Et bien, c'est chose faite  :: 
Depuis début juillet, je suis propriétaire d'une magnifique jument merens de 6 ans!
Je vous mets des photos (en espérant que ça marche...)
 


Je vous avez demandez des conseils surtout concernant le terrain et sa future vie (si il fallait un autre cheval, combien de foin etc.)
Comme je vous l'avez dis, pour ceux qui se souviennent, sur l'autre post, j'ai un petit terrain de 1500 m2. Elle y est resté les 2 premiers mois, où elle a bien broutée l'herbe. On y as construits, depuis 1 semaine, un abri en bois de 4m par 5m fermé sur le 4eme côté sur sa moitié, du coup elle est très bien abritée du vent.
Mais heureusement, je n'ai pas que ce terrain! On me prête également un petit bout de terrain de 2500 m2 environ avec un abri dessus mais il y a quelques trucs dedans donc je ne sais pas si le propriétaire accepterai d'enlever tous ce qu'il y a dans l'abri...Sinon il y a des arbres pour s'abriter un minimum. Elle restait dans ce pré la journée et rentrait au paddock la nuit (pendant 2 semaines), mais maintenant elle reste dans mon paddock parce que elle est en surpoids et que l'herbe là-bas est très haute, verte et grasse...
Il y a aussi un autre terrain de 5000m2 (à vu d'oeil, peut-être un peu plus) mais le propriétaire a fait quelques travaux dessus, ce qui a enlevé 1 000 m2 de surface de pâture. Elle ira dans ce pré au printemps prochain, car là l'herbe est rase comme elle y a également été un mois avant les travaux.


Donc niveau terrain, ça va, on n'a pas que les 1500 m2 initial  :Smile:  et il y a encore possibilité d'un autre terrain de 2 000 m2 et d'autres terrains aussi allant de 2 000m2 a 4000 m2, mais rien est sur.


Par contre, elle est toute seule...Un pré pas loin du sien a quelques chevaux et le propriétaire était d'accord que j'y mette mon cheval, mais il y a un entier dans le troupeau, donc impossible...Il y a quelques possibilités de la mettre quelques mois de l'année avec d'autres chevaux mais encore rien n'est sur...
Mais normalement, au printemps prochain, j'aurai un autre poney. J'aimerai soit un shetland, soit un poney OI mais pas plus de 130 cm au garrot. Donc normalement, ma jument ne restera pas seule longtemps 


Donc sinon la louloute va bien, par contre elle est en surpoids, malgré que je la nourrisse pas tant que ça...Elle est actuellement dans le paddock, avec herbe rase mais elle n'y touche plus. Elle a le matin environ 3 kg de foin, le midi 1,5 voir 2 kg de foin, et le soir 3 kg de foin et 1 kg de paille (que j'étale dans l'abri pour qu'elle dorme) Je ne suis même pas sur des quantités, je crois même que c'est un peu plus...Donc elle a plus ou moins 10kg de foin par jour, alors qu'avant elle mangeait cette quantité en hiver quand il faisait vraiment très froid...Mais je ne peux pas lui donner moins, elle finit déjà ses rations en moins de 2h, si je donne moins elle va s'ennuyer la journée...Je pensais l'hiver la mettre en pâture la journée sans foin que à l'herbe et la rentrer le soir au paddock+abri avec une ration de 4-5kg de foin, vous en pensez quoi? Le véto et le maréchal ont été formel : Il faut absolument qu'elle maigrisse cette hiver!

## Données fournies:
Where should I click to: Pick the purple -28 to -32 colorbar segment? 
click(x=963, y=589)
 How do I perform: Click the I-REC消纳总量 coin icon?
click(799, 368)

## Consignes écrites:
[1] Répondez aux questions suivantes d'après le message sur la jument :
(a) Quel âge a la jument ?
(b) Quelles sont les dimensions de l'abri en bois construit sur le terrain de 1500 m2 ?
(c) Quelle hauteur maximale au garrot est souhaitée pour le futur poney ?
[2] Reproduisez fidèlement un passage du message sur la jument : commencez aux mots « Je vous mets » et arrêtez-vous après « de foin etc.) ».

## Réponses par consigne:
[1]
(a) 6 ans.
(b) 4 m par 5 m.
(c) 130 cm.

[2]
Je vous mets des photos (en espérant que ça marche...)
 


Je vous avez demandez des conseils surtout concernant le terrain et sa future vie (si il fallait un autre cheval, combien de foin etc.)